OpenAI will let publishers opt out of AI training
OpenAI announced last week it’s developing a tool called Media Manager, which will enable publishers and other content owners to flag copyrighted material to the company and to specify whether or not they want their work to be used to help train its models.
“We believe AI systems should benefit and respect the choices of creators and content owners,” a post announcing Media Manager read, adding, “We’re continually improving our industry-leading systems to reflect content owner preferences, and are dedicated to building products and business models to fuel vibrant ecosystems for creators and publishers.”
Last year OpenAI said publishers could use robots.txt files on their websites to express preferences about the use of their content to train AI. The company says it “takes these signals into account” when training new models, (although it hasn’t explicitly stated it honors those requests.)
However, the robots.txt opt-out is an incomplete solution, according to OpenAI. “Many creators do not control websites where their content may appear, and content is often quoted, reviewed, remixed, reposted and used as inspiration across multiple domains. We need an efficient, scalable solution for content owners to express their preferences about the use of their content in AI systems,” it said.
To remedy that, OpenAI says Media Manager will use machine learning research to build a first-ever tool of its kind to help identify copyrighted text, images, audio, and video across multiple sources and reflect creator preferences. It’s collaborating with creators, content owners, and regulators to develop the tool and its goal is to have it in place by 2025, it said.
OpenAI is stepping up its efforts to be seen as a friend and partner to publishers and the broader media ecosystem. It’s already struck content licensing deals with a handful of major publishers, but it remains unclear how much leverage publishers realistically have in licensing negotiations, and whether they’re essentially taking whatever they can get from OpenAI for fear of “missing the boat” and being shut off from its users altogether.

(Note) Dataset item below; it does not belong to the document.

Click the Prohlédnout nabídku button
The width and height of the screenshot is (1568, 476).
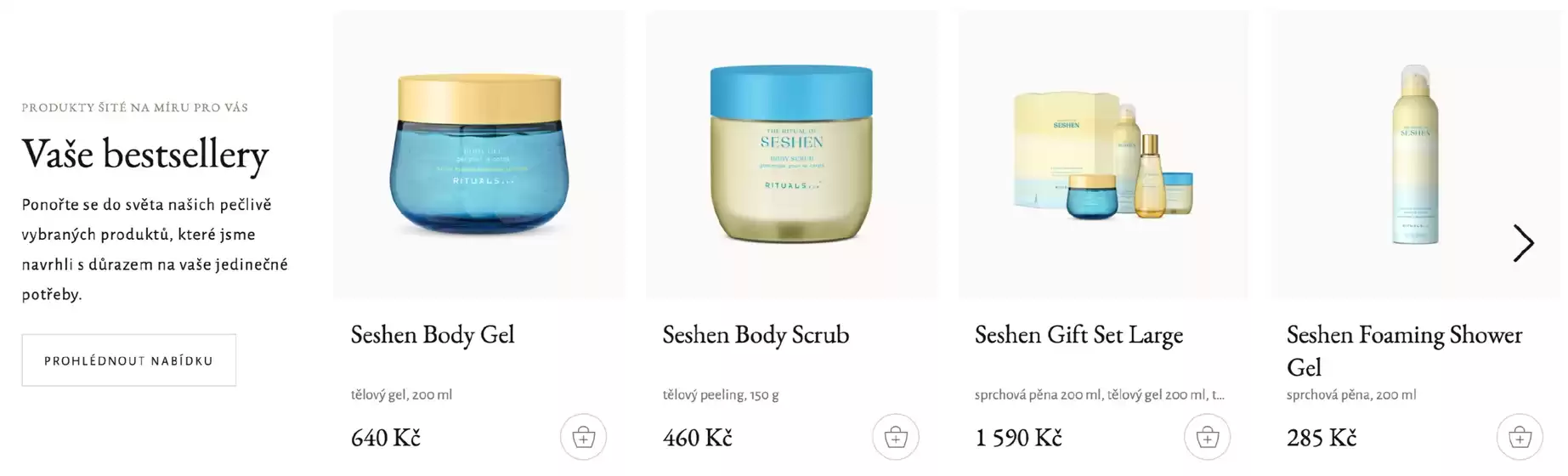click(x=129, y=360)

“We’re building products to benefit users, creators and publishers in a vibrant ecosystem,” OpenAI said. “We recently improved source links in ChatGPT to give users better context and web publishers new ways to connect with our audiences. We’re also working with partners to display their content in our products and increase their connection to readers”
The company also positioned its AI models as “learning machines” rather than databases, to stress that its systems do not simply “regurgitate” existing content, but instead stitch existing information together in new ways. That information comes largely from crawling websites, it said, but it excludes sources it knows have paywalls or have opted out.